-- What is required --
Reproduce every line of the material below verbatim, with no changes.

Element and text position data

((

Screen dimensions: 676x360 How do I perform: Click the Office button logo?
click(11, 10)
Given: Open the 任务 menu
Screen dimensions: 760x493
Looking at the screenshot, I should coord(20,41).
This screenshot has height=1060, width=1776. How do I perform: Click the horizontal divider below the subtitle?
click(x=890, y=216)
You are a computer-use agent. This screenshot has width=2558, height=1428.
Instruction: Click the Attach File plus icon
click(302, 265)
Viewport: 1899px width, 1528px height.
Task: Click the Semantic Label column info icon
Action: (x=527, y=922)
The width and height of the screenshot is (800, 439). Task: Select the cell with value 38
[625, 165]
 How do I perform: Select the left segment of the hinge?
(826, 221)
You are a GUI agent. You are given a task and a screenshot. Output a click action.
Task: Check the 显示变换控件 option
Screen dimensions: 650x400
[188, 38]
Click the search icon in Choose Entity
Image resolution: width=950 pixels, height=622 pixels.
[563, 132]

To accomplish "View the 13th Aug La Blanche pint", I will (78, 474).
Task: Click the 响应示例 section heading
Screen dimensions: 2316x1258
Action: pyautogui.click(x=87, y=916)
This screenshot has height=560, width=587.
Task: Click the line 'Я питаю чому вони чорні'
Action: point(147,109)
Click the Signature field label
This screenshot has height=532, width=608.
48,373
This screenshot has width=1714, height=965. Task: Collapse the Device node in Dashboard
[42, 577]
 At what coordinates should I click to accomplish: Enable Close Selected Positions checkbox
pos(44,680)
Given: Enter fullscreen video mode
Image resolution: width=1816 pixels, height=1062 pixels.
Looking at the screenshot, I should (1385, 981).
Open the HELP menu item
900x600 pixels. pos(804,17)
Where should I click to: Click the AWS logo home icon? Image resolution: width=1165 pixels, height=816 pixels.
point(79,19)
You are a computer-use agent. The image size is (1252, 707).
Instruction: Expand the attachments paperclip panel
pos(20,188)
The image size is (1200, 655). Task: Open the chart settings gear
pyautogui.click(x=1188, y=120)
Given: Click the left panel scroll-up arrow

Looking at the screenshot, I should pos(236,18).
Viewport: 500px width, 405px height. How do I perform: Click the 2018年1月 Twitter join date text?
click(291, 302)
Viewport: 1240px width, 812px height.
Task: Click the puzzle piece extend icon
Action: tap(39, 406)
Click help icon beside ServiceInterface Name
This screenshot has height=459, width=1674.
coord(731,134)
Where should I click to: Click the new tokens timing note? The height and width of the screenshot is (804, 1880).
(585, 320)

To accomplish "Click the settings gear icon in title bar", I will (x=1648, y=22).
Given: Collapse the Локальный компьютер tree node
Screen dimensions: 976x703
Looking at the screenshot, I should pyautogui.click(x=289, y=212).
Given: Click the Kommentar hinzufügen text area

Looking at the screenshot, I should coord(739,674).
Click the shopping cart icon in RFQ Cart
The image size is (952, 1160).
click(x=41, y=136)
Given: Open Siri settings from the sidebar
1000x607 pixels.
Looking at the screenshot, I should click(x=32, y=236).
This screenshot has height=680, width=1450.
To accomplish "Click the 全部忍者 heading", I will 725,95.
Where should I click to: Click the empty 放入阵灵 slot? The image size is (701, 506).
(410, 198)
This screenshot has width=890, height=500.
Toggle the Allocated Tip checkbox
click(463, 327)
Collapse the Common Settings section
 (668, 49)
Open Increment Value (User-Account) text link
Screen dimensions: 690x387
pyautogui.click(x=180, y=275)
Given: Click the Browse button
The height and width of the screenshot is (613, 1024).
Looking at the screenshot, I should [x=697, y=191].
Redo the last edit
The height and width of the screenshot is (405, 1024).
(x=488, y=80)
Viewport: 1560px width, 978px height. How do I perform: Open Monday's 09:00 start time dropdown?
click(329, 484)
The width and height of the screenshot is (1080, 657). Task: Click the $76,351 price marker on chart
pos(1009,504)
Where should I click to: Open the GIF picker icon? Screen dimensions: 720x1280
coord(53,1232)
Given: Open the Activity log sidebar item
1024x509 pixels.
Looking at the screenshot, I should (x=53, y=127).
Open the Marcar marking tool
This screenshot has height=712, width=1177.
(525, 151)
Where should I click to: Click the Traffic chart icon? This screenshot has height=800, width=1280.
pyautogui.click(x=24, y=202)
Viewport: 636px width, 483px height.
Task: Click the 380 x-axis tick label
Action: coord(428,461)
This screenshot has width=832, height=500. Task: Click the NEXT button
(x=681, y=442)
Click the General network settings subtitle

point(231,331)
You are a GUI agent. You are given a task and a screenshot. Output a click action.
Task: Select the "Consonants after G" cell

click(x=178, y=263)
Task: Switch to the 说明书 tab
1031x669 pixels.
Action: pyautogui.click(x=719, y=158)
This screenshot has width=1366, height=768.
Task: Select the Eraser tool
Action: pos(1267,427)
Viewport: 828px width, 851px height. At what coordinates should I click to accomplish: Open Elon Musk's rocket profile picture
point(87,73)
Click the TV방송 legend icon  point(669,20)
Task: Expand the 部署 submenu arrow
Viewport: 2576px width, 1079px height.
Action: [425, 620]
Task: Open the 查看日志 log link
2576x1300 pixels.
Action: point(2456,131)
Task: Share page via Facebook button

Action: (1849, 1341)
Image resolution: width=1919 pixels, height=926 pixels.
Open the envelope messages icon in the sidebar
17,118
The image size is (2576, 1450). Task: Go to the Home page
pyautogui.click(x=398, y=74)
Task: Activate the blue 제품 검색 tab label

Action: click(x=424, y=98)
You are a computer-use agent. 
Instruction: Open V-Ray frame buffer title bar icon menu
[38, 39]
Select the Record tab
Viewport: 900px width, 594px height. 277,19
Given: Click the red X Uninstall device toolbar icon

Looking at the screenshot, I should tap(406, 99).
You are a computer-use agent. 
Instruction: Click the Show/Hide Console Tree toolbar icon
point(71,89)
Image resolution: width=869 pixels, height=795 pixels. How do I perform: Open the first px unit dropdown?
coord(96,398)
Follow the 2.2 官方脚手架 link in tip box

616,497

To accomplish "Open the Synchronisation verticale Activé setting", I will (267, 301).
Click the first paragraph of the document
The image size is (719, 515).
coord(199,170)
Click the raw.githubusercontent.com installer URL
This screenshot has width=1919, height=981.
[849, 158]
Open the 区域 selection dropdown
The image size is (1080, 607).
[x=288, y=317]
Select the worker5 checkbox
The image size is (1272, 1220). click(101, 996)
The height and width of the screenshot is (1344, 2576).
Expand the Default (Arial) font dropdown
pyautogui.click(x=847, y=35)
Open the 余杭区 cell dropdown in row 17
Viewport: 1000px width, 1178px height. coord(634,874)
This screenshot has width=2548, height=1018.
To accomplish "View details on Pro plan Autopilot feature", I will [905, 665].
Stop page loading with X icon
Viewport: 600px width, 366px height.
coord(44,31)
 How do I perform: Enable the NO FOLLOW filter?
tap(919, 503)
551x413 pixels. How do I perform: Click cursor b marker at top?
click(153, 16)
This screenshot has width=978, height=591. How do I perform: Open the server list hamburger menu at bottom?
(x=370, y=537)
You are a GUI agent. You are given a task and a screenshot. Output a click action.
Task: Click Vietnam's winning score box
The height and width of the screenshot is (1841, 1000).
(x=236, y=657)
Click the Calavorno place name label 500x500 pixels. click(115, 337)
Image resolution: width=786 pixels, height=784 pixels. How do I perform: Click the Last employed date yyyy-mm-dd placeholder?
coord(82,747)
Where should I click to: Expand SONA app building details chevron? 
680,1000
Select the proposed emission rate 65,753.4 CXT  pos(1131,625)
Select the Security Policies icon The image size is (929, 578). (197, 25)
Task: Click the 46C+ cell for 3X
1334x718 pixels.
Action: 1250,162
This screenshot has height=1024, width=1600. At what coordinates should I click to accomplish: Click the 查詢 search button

))

-- Output for this exercise --
Screen dimensions: 676x360 How do I perform: Click the Office button logo?
click(11, 10)
Given: Open the 任务 menu
Screen dimensions: 760x493
Looking at the screenshot, I should coord(20,41).
This screenshot has height=1060, width=1776. How do I perform: Click the horizontal divider below the subtitle?
click(x=890, y=216)
You are a computer-use agent. This screenshot has width=2558, height=1428.
Instruction: Click the Attach File plus icon
click(302, 265)
Viewport: 1899px width, 1528px height.
Task: Click the Semantic Label column info icon
Action: (x=527, y=922)
The width and height of the screenshot is (800, 439). Task: Select the cell with value 38
[625, 165]
 How do I perform: Select the left segment of the hinge?
(826, 221)
You are a GUI agent. You are given a task and a screenshot. Output a click action.
Task: Check the 显示变换控件 option
Screen dimensions: 650x400
[188, 38]
Click the search icon in Choose Entity
Image resolution: width=950 pixels, height=622 pixels.
[563, 132]

To accomplish "View the 13th Aug La Blanche pint", I will (78, 474).
Task: Click the 响应示例 section heading
Screen dimensions: 2316x1258
Action: pyautogui.click(x=87, y=916)
This screenshot has height=560, width=587.
Task: Click the line 'Я питаю чому вони чорні'
Action: point(147,109)
Click the Signature field label
This screenshot has height=532, width=608.
48,373
This screenshot has width=1714, height=965. Task: Collapse the Device node in Dashboard
[42, 577]
 At what coordinates should I click to accomplish: Enable Close Selected Positions checkbox
pos(44,680)
Given: Enter fullscreen video mode
Image resolution: width=1816 pixels, height=1062 pixels.
Looking at the screenshot, I should (1385, 981).
Open the HELP menu item
900x600 pixels. pos(804,17)
Where should I click to: Click the AWS logo home icon? Image resolution: width=1165 pixels, height=816 pixels.
point(79,19)
You are a computer-use agent. The image size is (1252, 707).
Instruction: Expand the attachments paperclip panel
pos(20,188)
The image size is (1200, 655). Task: Open the chart settings gear
pyautogui.click(x=1188, y=120)
Given: Click the left panel scroll-up arrow

Looking at the screenshot, I should pos(236,18).
Viewport: 500px width, 405px height. How do I perform: Click the 2018年1月 Twitter join date text?
click(291, 302)
Viewport: 1240px width, 812px height.
Task: Click the puzzle piece extend icon
Action: tap(39, 406)
Click help icon beside ServiceInterface Name
This screenshot has height=459, width=1674.
coord(731,134)
Where should I click to: Click the new tokens timing note? The height and width of the screenshot is (804, 1880).
(585, 320)

To accomplish "Click the settings gear icon in title bar", I will (x=1648, y=22).
Given: Collapse the Локальный компьютер tree node
Screen dimensions: 976x703
Looking at the screenshot, I should pyautogui.click(x=289, y=212).
Given: Click the Kommentar hinzufügen text area

Looking at the screenshot, I should coord(739,674).
Click the shopping cart icon in RFQ Cart
The image size is (952, 1160).
click(x=41, y=136)
Given: Open Siri settings from the sidebar
1000x607 pixels.
Looking at the screenshot, I should click(x=32, y=236).
This screenshot has height=680, width=1450.
To accomplish "Click the 全部忍者 heading", I will 725,95.
Where should I click to: Click the empty 放入阵灵 slot? The image size is (701, 506).
(410, 198)
This screenshot has width=890, height=500.
Toggle the Allocated Tip checkbox
click(463, 327)
Collapse the Common Settings section
 (668, 49)
Open Increment Value (User-Account) text link
Screen dimensions: 690x387
pyautogui.click(x=180, y=275)
Given: Click the Browse button
The height and width of the screenshot is (613, 1024).
Looking at the screenshot, I should [x=697, y=191].
Redo the last edit
The height and width of the screenshot is (405, 1024).
(x=488, y=80)
Viewport: 1560px width, 978px height. How do I perform: Open Monday's 09:00 start time dropdown?
click(329, 484)
The width and height of the screenshot is (1080, 657). Task: Click the $76,351 price marker on chart
pos(1009,504)
Where should I click to: Open the GIF picker icon? Screen dimensions: 720x1280
coord(53,1232)
Given: Open the Activity log sidebar item
1024x509 pixels.
Looking at the screenshot, I should (x=53, y=127).
Open the Marcar marking tool
This screenshot has height=712, width=1177.
(525, 151)
Where should I click to: Click the Traffic chart icon? This screenshot has height=800, width=1280.
pyautogui.click(x=24, y=202)
Viewport: 636px width, 483px height.
Task: Click the 380 x-axis tick label
Action: coord(428,461)
This screenshot has width=832, height=500. Task: Click the NEXT button
(x=681, y=442)
Click the General network settings subtitle

point(231,331)
You are a GUI agent. You are given a task and a screenshot. Output a click action.
Task: Select the "Consonants after G" cell

click(x=178, y=263)
Task: Switch to the 说明书 tab
1031x669 pixels.
Action: pyautogui.click(x=719, y=158)
This screenshot has width=1366, height=768.
Task: Select the Eraser tool
Action: pos(1267,427)
Viewport: 828px width, 851px height. At what coordinates should I click to accomplish: Open Elon Musk's rocket profile picture
point(87,73)
Click the TV방송 legend icon  point(669,20)
Task: Expand the 部署 submenu arrow
Viewport: 2576px width, 1079px height.
Action: [425, 620]
Task: Open the 查看日志 log link
2576x1300 pixels.
Action: point(2456,131)
Task: Share page via Facebook button

Action: (1849, 1341)
Image resolution: width=1919 pixels, height=926 pixels.
Open the envelope messages icon in the sidebar
17,118
The image size is (2576, 1450). Task: Go to the Home page
pyautogui.click(x=398, y=74)
Task: Activate the blue 제품 검색 tab label

Action: click(x=424, y=98)
You are a computer-use agent. 
Instruction: Open V-Ray frame buffer title bar icon menu
[38, 39]
Select the Record tab
Viewport: 900px width, 594px height. 277,19
Given: Click the red X Uninstall device toolbar icon

Looking at the screenshot, I should tap(406, 99).
You are a computer-use agent. 
Instruction: Click the Show/Hide Console Tree toolbar icon
point(71,89)
Image resolution: width=869 pixels, height=795 pixels. How do I perform: Open the first px unit dropdown?
coord(96,398)
Follow the 2.2 官方脚手架 link in tip box

616,497

To accomplish "Open the Synchronisation verticale Activé setting", I will (267, 301).
Click the first paragraph of the document
The image size is (719, 515).
coord(199,170)
Click the raw.githubusercontent.com installer URL
This screenshot has width=1919, height=981.
[849, 158]
Open the 区域 selection dropdown
The image size is (1080, 607).
[x=288, y=317]
Select the worker5 checkbox
The image size is (1272, 1220). click(101, 996)
The height and width of the screenshot is (1344, 2576).
Expand the Default (Arial) font dropdown
pyautogui.click(x=847, y=35)
Open the 余杭区 cell dropdown in row 17
Viewport: 1000px width, 1178px height. coord(634,874)
This screenshot has width=2548, height=1018.
To accomplish "View details on Pro plan Autopilot feature", I will [905, 665].
Stop page loading with X icon
Viewport: 600px width, 366px height.
coord(44,31)
 How do I perform: Enable the NO FOLLOW filter?
tap(919, 503)
551x413 pixels. How do I perform: Click cursor b marker at top?
click(153, 16)
This screenshot has width=978, height=591. How do I perform: Open the server list hamburger menu at bottom?
(x=370, y=537)
You are a GUI agent. You are given a task and a screenshot. Output a click action.
Task: Click Vietnam's winning score box
The height and width of the screenshot is (1841, 1000).
(x=236, y=657)
Click the Calavorno place name label 500x500 pixels. click(115, 337)
Image resolution: width=786 pixels, height=784 pixels. How do I perform: Click the Last employed date yyyy-mm-dd placeholder?
coord(82,747)
Where should I click to: Expand SONA app building details chevron? 
680,1000
Select the proposed emission rate 65,753.4 CXT  pos(1131,625)
Select the Security Policies icon The image size is (929, 578). (197, 25)
Task: Click the 46C+ cell for 3X
1334x718 pixels.
Action: 1250,162
This screenshot has height=1024, width=1600. At what coordinates should I click to accomplish: Click the 查詢 search button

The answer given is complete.